## Problem details
Write the data out again exactly and in full.

## Supplied material

**********

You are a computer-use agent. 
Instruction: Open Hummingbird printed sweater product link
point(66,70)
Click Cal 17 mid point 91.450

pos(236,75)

**********

## Result of the exercise
You are a computer-use agent. 
Instruction: Open Hummingbird printed sweater product link
point(66,70)
Click Cal 17 mid point 91.450

pos(236,75)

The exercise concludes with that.